* [Work to be completed]
After locating the line with "Given: Click the exit up-arrow icon" in the entries below, set down exactly that line and each one after it to the end, skipping pictures.

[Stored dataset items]

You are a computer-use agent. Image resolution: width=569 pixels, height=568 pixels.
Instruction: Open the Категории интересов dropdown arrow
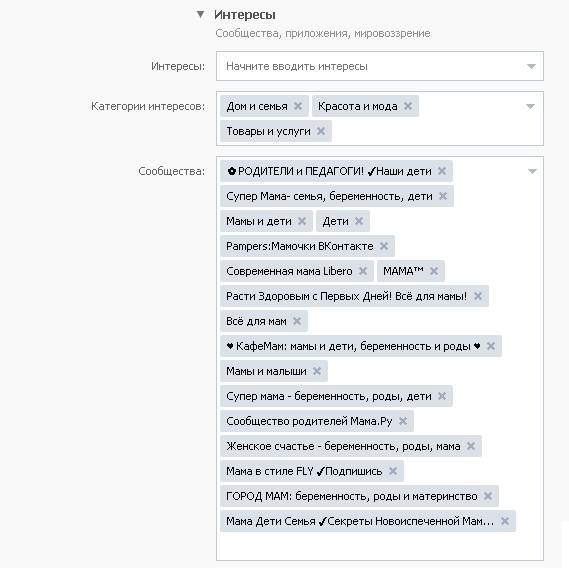[531, 106]
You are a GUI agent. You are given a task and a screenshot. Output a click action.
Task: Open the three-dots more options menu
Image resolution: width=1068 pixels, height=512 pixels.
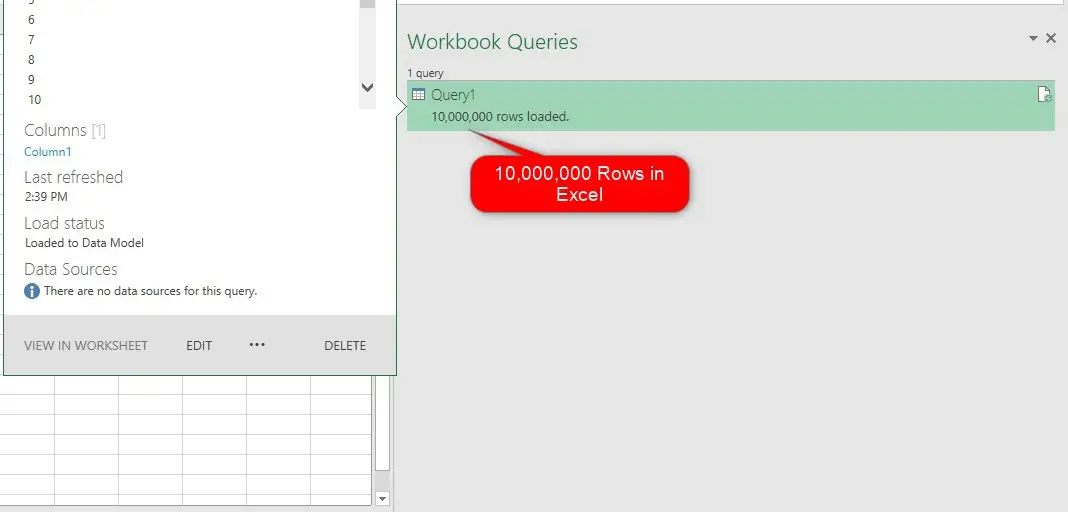[x=257, y=345]
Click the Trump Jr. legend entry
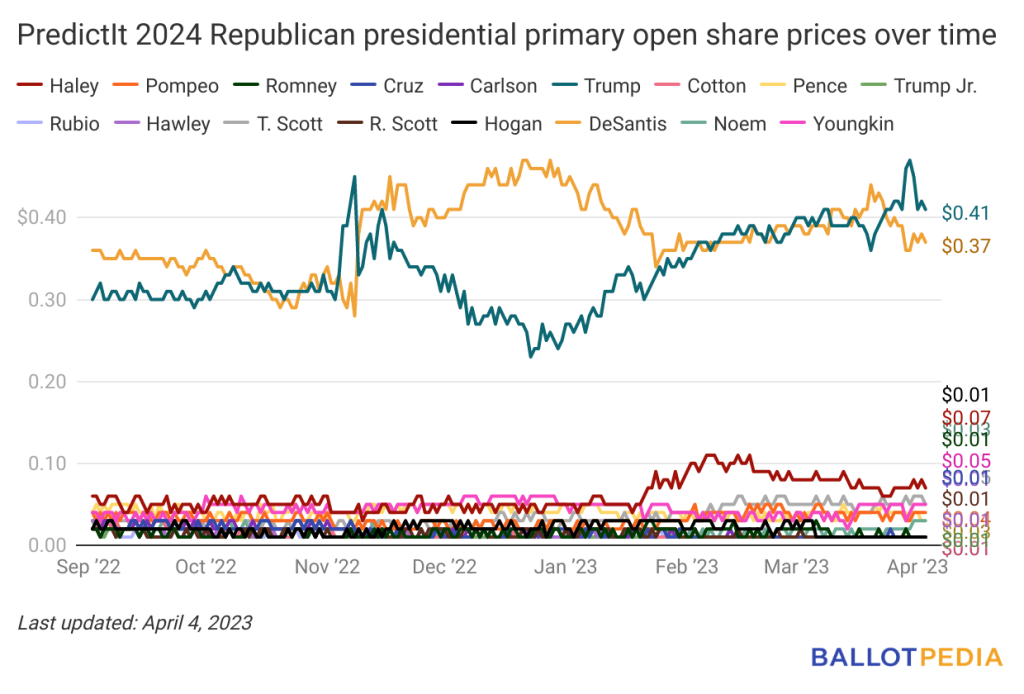Image resolution: width=1024 pixels, height=694 pixels. (x=920, y=86)
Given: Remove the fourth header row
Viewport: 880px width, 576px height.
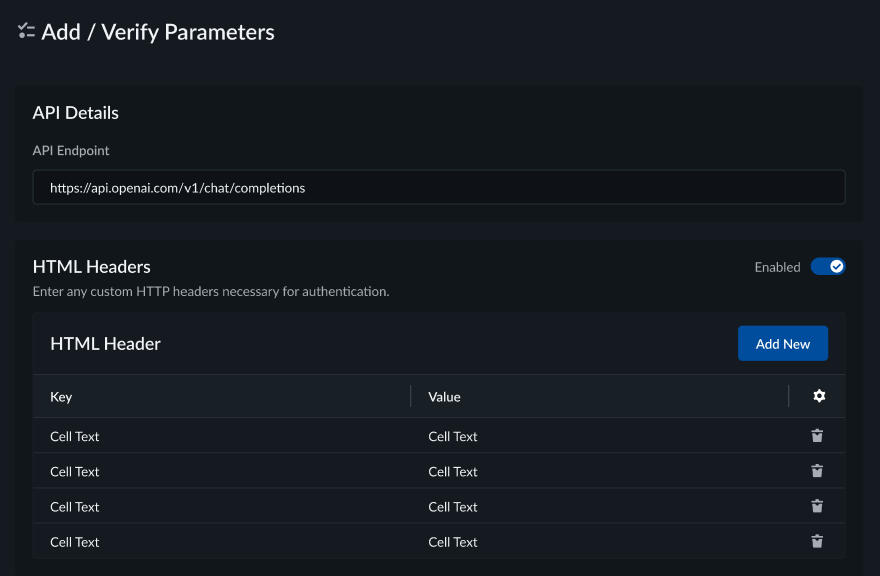Looking at the screenshot, I should (817, 541).
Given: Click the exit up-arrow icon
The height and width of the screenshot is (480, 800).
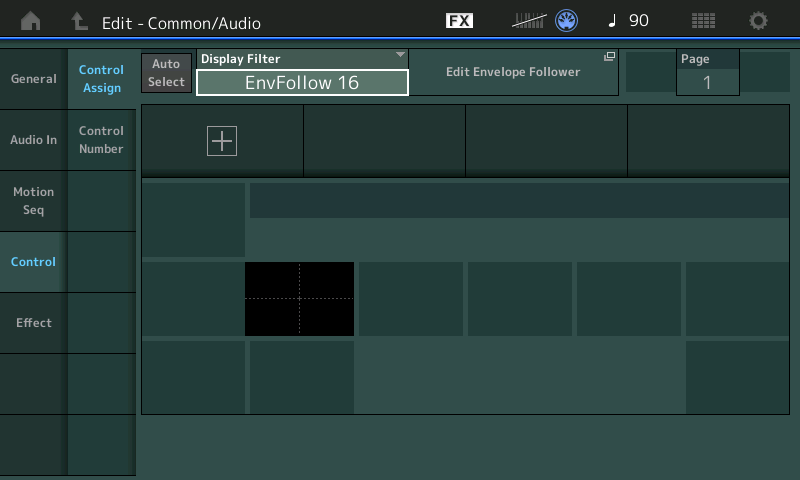Looking at the screenshot, I should [x=79, y=21].
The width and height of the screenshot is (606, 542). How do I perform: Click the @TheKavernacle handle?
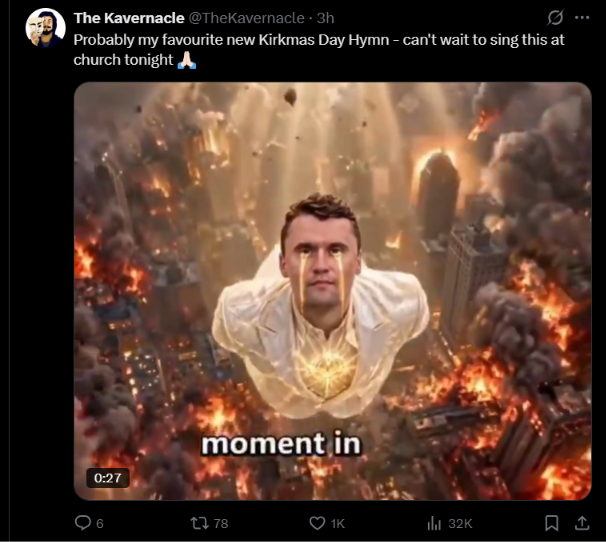[247, 18]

* [Result]
Given: Click the exit up-arrow icon
The height and width of the screenshot is (480, 800).
Looking at the screenshot, I should [x=79, y=21].
The width and height of the screenshot is (606, 542). How do I perform: Click the @TheKavernacle handle?
[247, 18]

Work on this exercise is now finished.